La multimedialità è anche al centro del laboratorio di giornalismo “temporary journalist” di Bologna. Qui un gruppo di rifugiati ha invertito le parti: da protagonista dalla cronaca è diventato produttore di cronaca. Attraverso una collaborazione con due televisioni locali (la TRC di Modena e l’emiliana Nettuno tv) che prevede il quotidiano scambio di informazioni con i giornalisti professionisti della redazione, i migranti hanno realizzato interviste e reportage cercando di sfatare i luoghi comuni che li riguardano ed entrando direttamente nelle case dei telespettatori. Il risultato è stato sorprendente: i cittadini hanno chiamato in redazione per congratularsi dell’originale iniziativa.

LE OPERE D’ARTE? CI PENSANO I RIFUGIATI

Il problema è noto: il patrimonio artistico del nostro Paese potrebbe fruttare milioni di euro all’anno se non fosse trascurato e maltrattato per mancanza di manodopera. E la manodopera italiana arriva soprattutto dagli stranieri. A Capua qualcuno ha messo in pratica questa equazione. E così, in questa città archeologica piena di storiche bellezze, nel 2014 è stato avviato un laboratorio per rifugiati e richiedenti asilo che prevede lo studio di tecniche di restauro di mobili antichi attraverso attività preliminari, che vanno dalla ripulitura e ai trattamenti anti tarlo fino alle vere e proprie forme di restauro. Il laboratorio all’inizio era itinerante, mentre oggi vanta una sede fisica e coinvolge sei richiedenti asilo provenienti dal Pakistan, dal Camerun, dalla Nigeria e dalla Guinea Bisseau che sono affiancati da un operatore dello Sprar, da un esperto in tecniche di restauro e conservazione e dal titolare di un’azienda del settore. Oltre ai mobili, i migranti si occupano anche del restauro delle chiese antiche della città e delle strutture dello stesso Comune di origini etrusche.

Sempre nella cittadina campana, i rifugiati partecipano regolarmente alle attività di sensibilizzazione nelle scuole del territorio, durante le quali non solo raccontano ai ragazzi le proprie esperienze ma illustrano cos’è un progetto di accoglienza e cosa prevede.

__DATI REGISTRATI__.
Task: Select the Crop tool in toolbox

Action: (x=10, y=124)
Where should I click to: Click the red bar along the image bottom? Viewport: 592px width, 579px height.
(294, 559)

__CONSEGNE__.
**A)** Riassumi in due frasi il brano sui rifugiati.
**B)** Riporta la parte del brano sui rifugiati che va da "La multimedialità è" fino a "congratularsi dell’originale iniziativa." compreso, sostituendo "Bologna" con "Ferrara".
**C)** Scrivi la parte successiva del brano sui rifugiati, riprendendo subito dopo la sua ultima frase.
L'elenco è materiale indipendente dal brano sui rifugiati.

__RISPOSTE ALLE CONSEGNE__.
**A)** A Bologna, nel laboratorio di giornalismo "temporary journalist", un gruppo di rifugiati ha realizzato interviste e reportage in collaborazione con due televisioni locali, e i cittadini hanno chiamato in redazione per congratularsi. A Capua, dal 2014, un laboratorio insegna a rifugiati e richiedenti asilo il restauro di mobili antichi; i migranti restaurano anche chiese e strutture del Comune e partecipano ad attività di sensibilizzazione nelle scuole.

**B)**
La multimedialità è anche al centro del laboratorio di giornalismo “temporary journalist” di Ferrara. Qui un gruppo di rifugiati ha invertito le parti: da protagonista dalla cronaca è diventato produttore di cronaca. Attraverso una collaborazione con due televisioni locali (la TRC di Modena e l’emiliana Nettuno tv) che prevede il quotidiano scambio di informazioni con i giornalisti professionisti della redazione, i migranti hanno realizzato interviste e reportage cercando di sfatare i luoghi comuni che li riguardano ed entrando direttamente nelle case dei telespettatori. Il risultato è stato sorprendente: i cittadini hanno chiamato in redazione per congratularsi dell’originale iniziativa.

**C)**
RINASCERE CON LA MUSICA

Alaa, 30 anni, quando è arrivato in Italia aveva solo due cose in mano: il suo violino e il passaporto di un Paese che non esiste più. Apolide e poliglotta, sta aspettando che l’iter burocratico per il riconoscimento della sua condizione di rifugiato politico arrivi al termine, ma il cammino si annuncia lungo e tortuoso. In Siria, nella provincia di Daraa, la sua famiglia gestiva un caffè dove si suonava a tutte le ore del giorno e si organizzavano mostre d’arte. Cosa non particolarmente gradita ai miliziani di Assad, che hanno dato fuoco al locale. Alaa ama i romanzi di Dostoevskij, suona le sinfonie di Schubert, Chopin e Beethoven. E così, dopo l’esilio forzato in Libano, in Italia ha cercato di mettere a frutto le sua capacità. Dopo un periodo al Centro di Ricerca per la Comunicazione Fabrica di Treviso, oggi fa parte di gruppo di musicisti che sperimenta la commistione fra musica e poesia e programma tournè in Italia e all’estero. A Milano, Alaa sta anche progettando di far nascere un centro culturale che riunisce artisti siriani, italiani e libanesi e che sarà battezzato “Alpha”.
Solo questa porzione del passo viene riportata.